How Connection Leads to Better Photography

I have to be honest, when I first opened up Farbklang Fotografie’s website, I gasped. The wedding photography I saw was a stunning mixture of vulnerability, pure beauty, and emotion. As I talked to the photographer couple behind the lens, Julia and Sascha, it became clear that this emotion was intentional.

Based in Stuttgart, Germany, Julia and Sascha are digital and film wedding photographers who have a passion for telling real stories.

Working As A Team

Photographing a wedding is not an easy job and if you don’t have the right team member, it can be even harder. However, if you find a teammate that compliments you, the work can be all the more rewarding. For Julia and Sascha, they’ve found that making a little competition for each other is a great motivator. When they’re editing the photos afterwards, they decide on who captured the funniest, most emotional, or most interesting moment of the day. The winner gets coffee.

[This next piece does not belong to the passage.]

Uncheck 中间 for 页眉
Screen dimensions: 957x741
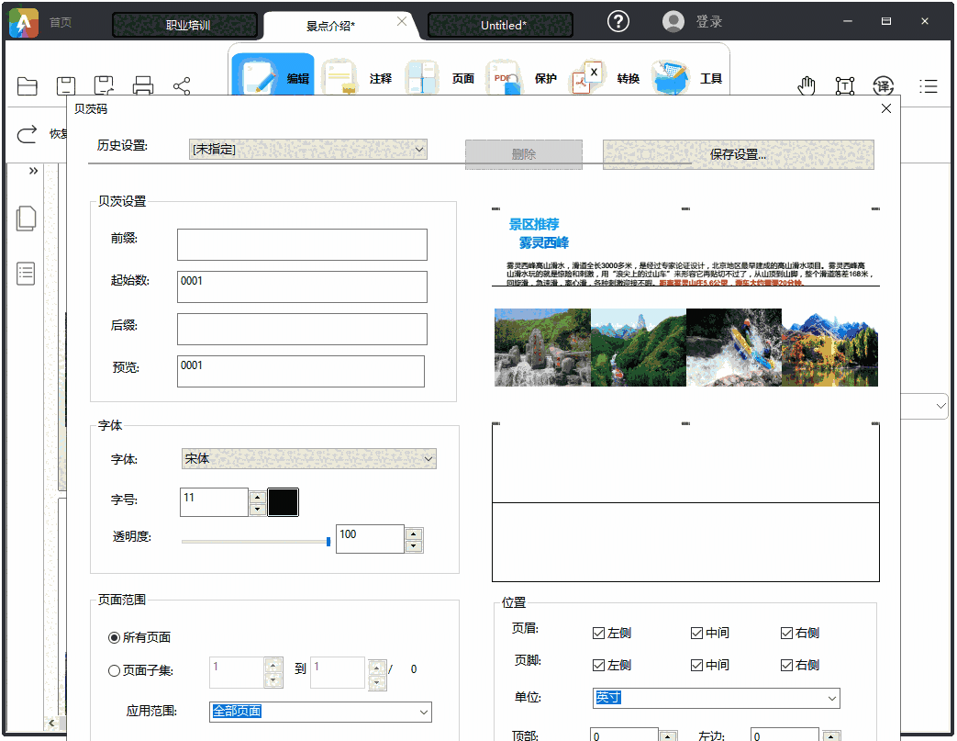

For them, the hardest part about being a photographer is how flexible you have to be during each photoshoot.

“Every photoshoot is so individual, every wedding is individual and every situation is individual,” they said. “You have to adjust your settings within seconds, get a proper position and still consider aesthetics.”

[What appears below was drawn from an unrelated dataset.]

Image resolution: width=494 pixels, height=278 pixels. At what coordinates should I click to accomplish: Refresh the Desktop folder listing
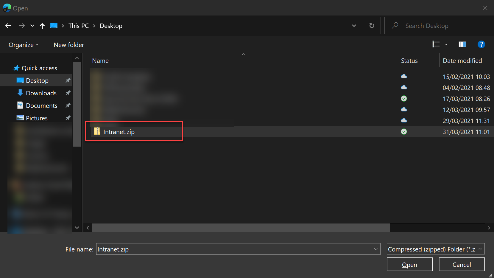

The Importance of Human Connection

Along with dealing with the technical spontaneity of it all, human connection is really the most important for Julia and Sascha during a shoot.

“Working with humans also means creating an atmosphere in which your clients feel good. This is the key to authentic photos,” they said.

Creating a comfortable atmosphere can be a hard thing to do when you’re a photographer. It can feel forced and if you’re not careful, your clients will feel that force too. You want to create those authentic atmospheres and connections, not fake ones.

For Julia and Sascha, that genuine atmosphere comes from getting to know their clients before even starting to shoot. If you start shooting right away, there is an instinct to just direct them to pose specific ways that may not be genuine to your clients.

For example, you might be photographing a wedding and ask your couple to stand in that classic prom pose. And if you don’t know your clients, you run the risk of making them take that classic prom photo when that’s the last way your clients would ever interact with each other.

“The photoshoot works best for us when it feels more like having a good time with friends instead of pure posing,”Julia and Sascha said.

When you view a photograph, you can feel the discomfort of subjects literally jumping off of the page or screen. How many times have you looked at a photo and have gone, “Yikes. They look super uncomfortable.”

Most people don’t feel comfortable in front of a camera, that’s just the way things are. But as a professional photographer, it’s your job to help them forget that the camera is even there. Your job is to build connections, make your clients feel comfortable, and therefore create images that are authentic.

Because of these connections that Julia and Sascha have made over the years during their shoots, oftentimes, their clients become close friends. Through capturing emotional moments, Julia and Sascha are able to experience the joy of the day once again during editing and then are able to share the finished product with their clients.

“The feedback of our customers is really rewarding and shows us we’re doing the right thing,” they said.


Telling Stories In Real Life (Not Instagram)

Like I said earlier, Julia and Sascha’s overall mission is to tell couple’s real stories.

“Real emotions that create a feeling when watching the photos,” they said. “People should get the chance to re-live a moment and should have the chance to stay in this particular moment forever.”

Sometimes, social media platforms can interfere or influence these real moments and emotions. On Instagram, especially in the wedding industry, people are always comparing and trying to compete with photos and other couples.

“This is not what wedding photography should be about in our opinion. It’s important to create photos which have a personal meaning to the clients and which tell their wedding day story and not the ones of famous Instagram accounts,” Julia and Sascha said.

For Julia and Sascha, being asked by a client to recreate a specific photo that they saw on Instagram is a no-go. They have found that if your client trusts you and your work, they will not fall back on wanting to recreate something they saw on social media.

“Trust can be built by a consistent portfolio and confidence when talking to your clients about your vision,” they said.

If you’re a wedding photographer and you have a client that asks you to recreate an Instagram photo, Julia and Sascha recommend reminding the couple that every wedding is unique. They believe that you should use this space to reiterate to your client that their wedding is going to be great on their own in its own special way. It doesn’t need a recreation.